[Opening Text for analysis section]
Even though we may find ourselves unable to extract ourselves financially from the EU as soon as we would like, we are going to be watching these events as spectators. It came as quite a surprise at the time of the referendum result that the reaction in Brussels and other European capitals was regret, but no attempt to try to keep us on board. Article 50 may not have been triggered yet, but the crucial blow was struck on June 23rd. it hit the EU hard and its subsequent energies have been devoted to cauterising the wound. Whatever the confusion in the UK about the government’s exit plan – or lack of one, everything is gearing up for the UK’s departure.
First came the resignation of Lord Hill, the UK’s Commissioner, the ncame the announcement that the UK was surrendering its Presidency of the EU Council, scheduled for the second half of 2017. At the last European Council meeting, Mrs May was treated very much as an outsider. Obviously, as her task is to negotiate our exit, such a frosty reception ought hardly to be a surprise. However, what of those British officials who worked for the EU institutions? They have been encountering a different attitude from their fellow-officials since June 23rd. “They tell tales of colleagues going for coffee when they speak at meetings, or being cut out of email chains. One official said he was treated like a bereaved family member — people avoid you, he said, because they don’t know what to say” says a recent article in the New York Times.
This is the bottom line. There can be no returning to the status quo before June 23rd. Whatever the struggles facing the government to formulate a coherent and comprehensive exit strategy, whatever the machinations of lawyers, Lords and a few incorrigble MPs, the UK and the EU are already drifting inexorably apart.
[Closing Text for analysis section]
Work task 1: In the text on the UK leaving the EU, what position did Lord Hill hold?
Work task 2: Rewrite the paragraph of the text on the UK leaving the EU that begins "First came the resignation of Lord Hill" as a short bulleted list of its main facts.
Work task 3: List every way the New York Times quotation in the text on the UK leaving the EU says British officials have been treated by their colleagues.
[Opening Data segment section]
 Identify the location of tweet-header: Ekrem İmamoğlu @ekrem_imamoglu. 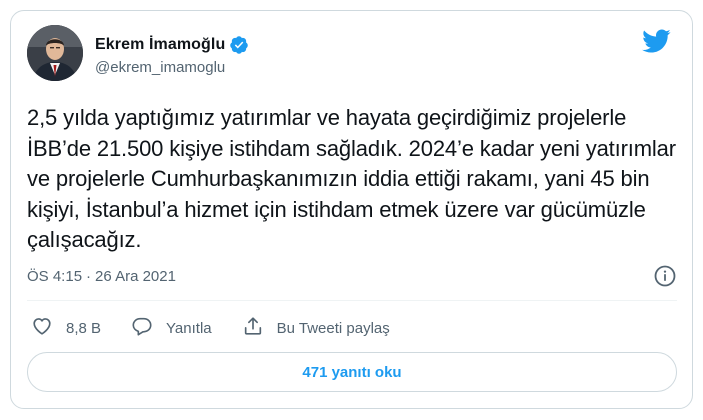
(352, 54).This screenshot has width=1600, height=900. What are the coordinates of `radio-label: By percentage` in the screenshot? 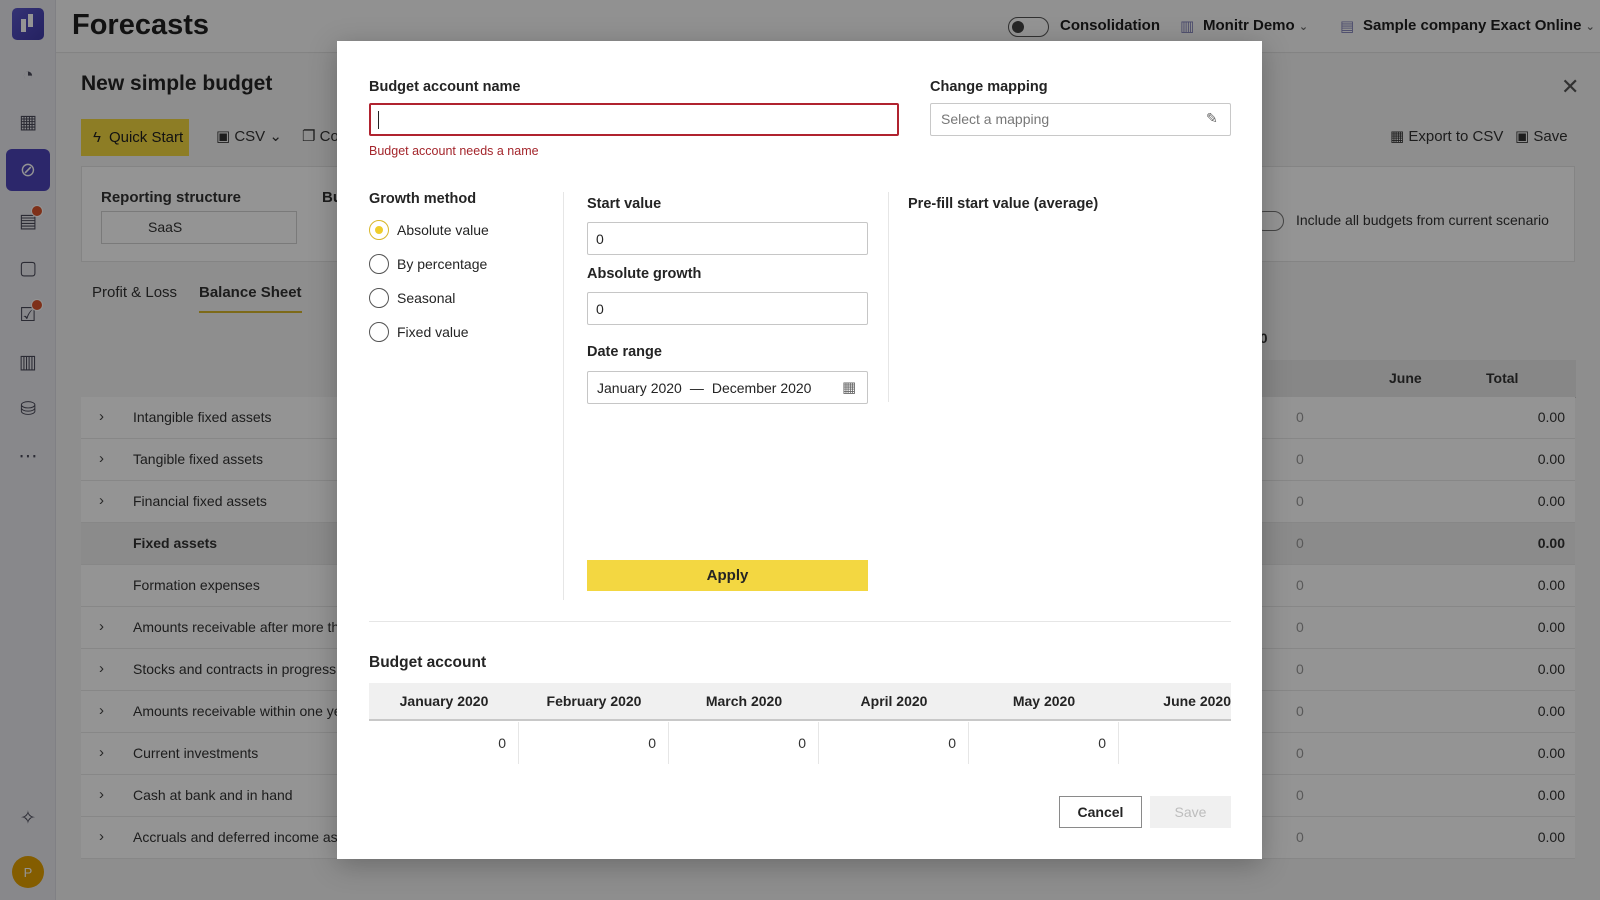 It's located at (442, 264).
[Closing Data segment section]
Your solution 1: He was the UK's Commissioner.

Your solution 2:
- Lord Hill, the UK's Commissioner, resigned.
- The UK announced it was giving up its Presidency of the EU Council, scheduled for the second half of 2017.
- Mrs May was treated very much as an outsider at the last European Council meeting, which is unsurprising since her task is to negotiate the UK's exit.
- According to a recent New York Times article, British officials working for the EU institutions have met a different attitude from fellow officials since June 23rd. Colleagues go for coffee when they speak at meetings, and they are cut out of email chains. One official said he was treated like a bereaved family member whom people avoid.

Your solution 3:
- Colleagues go for coffee when they speak at meetings.
- They are cut out of email chains.
- They are treated like a bereaved family member, avoided because people don't know what to say.